消化器内科医で、腸内細菌や抗加齢医学に詳しい京都府立医科大学の内藤裕二教授に、腸内細菌について教えてもらう本連載。前回は、私たちの腸内細菌がどこからくるのかについて解説してもらいました。
40兆個もの腸内細菌はお腹の中で、一体なにをしているのでしょう。ヒトと腸内細菌は共生関係を築いており、腸内細菌がいないと困ることがたくさんあります。今回は、ヒトの役に立つ腸内細菌が作る「代謝物」について詳しく聞きました。
腸内細菌は私たちが食べたものをエサに、私たちヒトの腸の中で、いろいろな物質を作っている。よく知られているものでは、乳酸菌が作る乳酸であったり、ビタミンB群やビタミンK、最近アンチエイジング物質として注目のポリアミン、活性型大豆イソフラボンのエクオールも腸内細菌によって作られる。こういった腸内細菌が作る「腸内細菌代謝物」を、ヒトはエネルギー源や生理機能の調節にかかわる刺激物質として利用している。また、腸内細菌が油を代謝してできる抗炎症物質なども、アトピー性皮膚炎などの炎症を防ぐのに役立つのではないかと注目を集めている。ヒトと腸内細菌は共生関係を築いているというわけだ。
その中で「まず知っておくべきは短鎖脂肪酸でしょう」と京都府立医科大学教授の内藤裕二さんはいう。

短鎖脂肪酸は代謝物のメインプレーヤー
短鎖脂肪酸は腸内細菌代謝物のメインプレーヤーともいえる存在だ。健康との関連も深い。主な短鎖脂肪酸は酢酸、プロピオン酸、酪酸の3つで、「それぞれ異なる作用があり、また、それぞれに直接腸内で作用する場合と、体内に吸収されてから受容体を介して発揮する作用がある。この2つの作用はまったく別物。分けて考える必要があります」(内藤さん)。
まず酢酸。お酢の酸味のもととなる成分で、酢酸を作る菌の代表格がビフィズス菌だ。「私たちの研究で、酢酸には腸の上皮粘膜の傷を治す力があると確認されました。つまり、変なものが体内に入らないようにする腸のバリア機能の維持に役立っていると考えられます。また、酢酸が、腸からの有害な菌やウイルスの侵入を阻止するIgA抗体(免疫グロブリンA)の産生を高めるという研究発表が、2021年夏にありました」。腸で作られた酢酸はその大部分が体内に吸収され、体の中では、脂肪を作るための材料になったり、一方で過剰な脂肪をため込まないようにするシグナルとして働くという。

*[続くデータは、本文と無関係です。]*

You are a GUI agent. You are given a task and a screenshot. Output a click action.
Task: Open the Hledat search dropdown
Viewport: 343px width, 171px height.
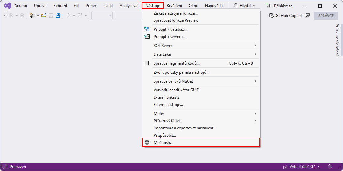pyautogui.click(x=245, y=6)
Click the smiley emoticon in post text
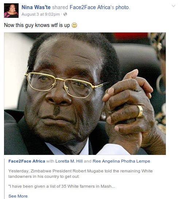The image size is (179, 199). 74,25
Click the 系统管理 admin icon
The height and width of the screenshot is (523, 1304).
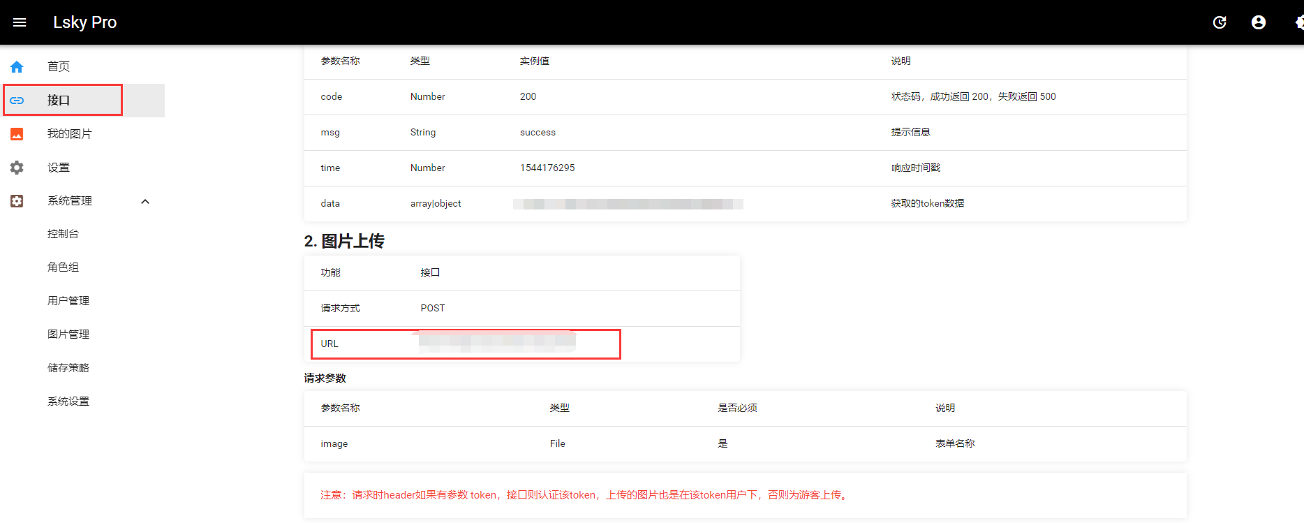click(x=17, y=201)
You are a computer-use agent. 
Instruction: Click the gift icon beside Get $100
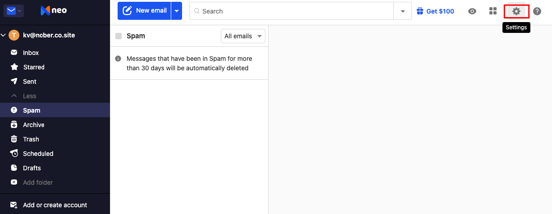(420, 11)
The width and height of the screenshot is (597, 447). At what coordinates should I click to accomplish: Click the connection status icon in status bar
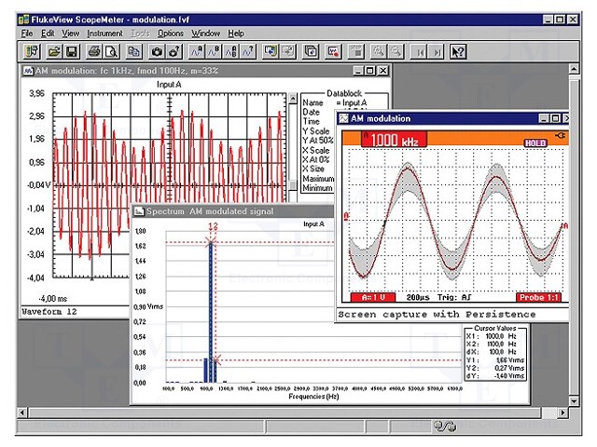click(444, 427)
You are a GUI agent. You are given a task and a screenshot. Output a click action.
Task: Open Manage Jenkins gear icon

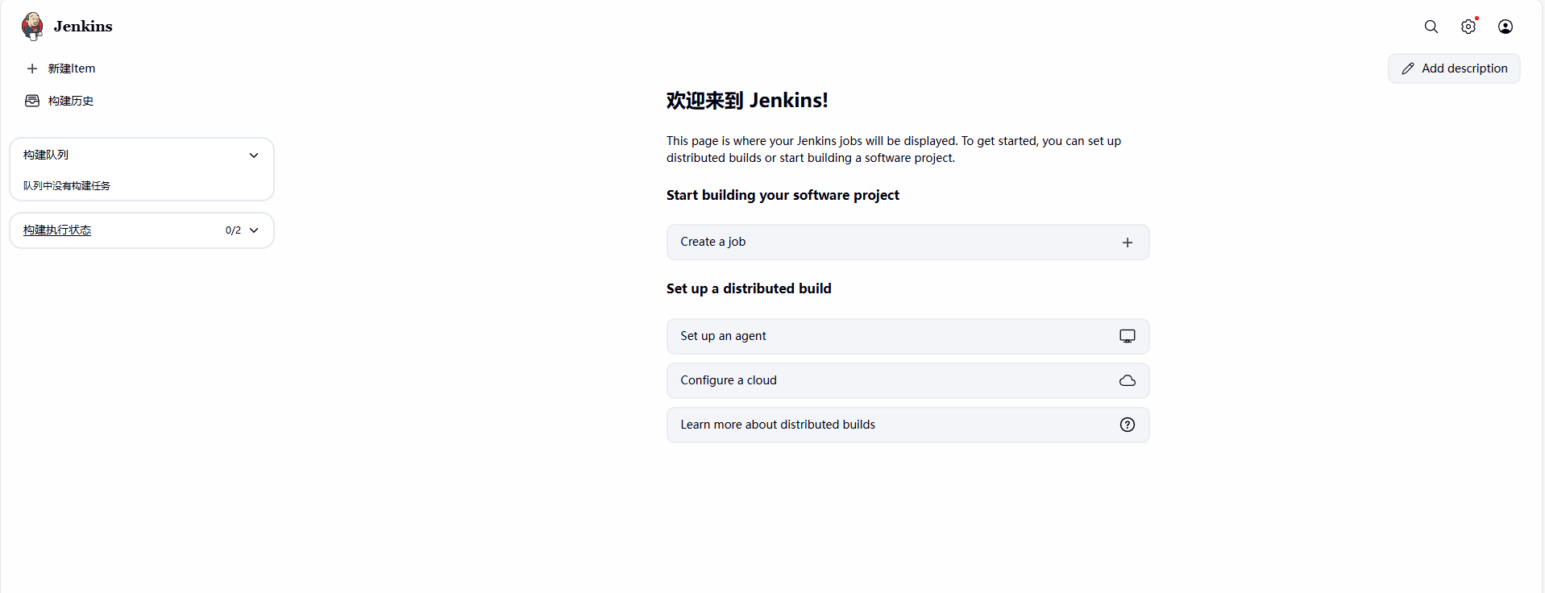coord(1468,27)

次に酪酸。イチョウの実(ギンナン)のにおいのもととなる成分で、便が臭いのはこの酪酸によるところが大きい。「腸で作られた酪酸の多くは腸管の上皮細胞のエネルギーとして使われ、上皮細胞に酸素を消費させてビフィズス菌など酸素が嫌いな腸内細菌がすみやすい環境を作ります。また、近年、アレルギーや体内の炎症などの“過剰な免疫反応”を抑える制御性T細胞という免疫細胞の働きを活発にする作用があることや、長寿との関連に関する報告が増え、にわかに注目を集めるようになってきました。私たちが行った調査でも、長寿の人が多い京丹後地方に住む高齢者の腸には、酪酸産生菌が多いことがわかっています」(内藤さん)。体内に吸収されると交感神経活動を高めてエネルギー消費を促す作用があることもわかっている。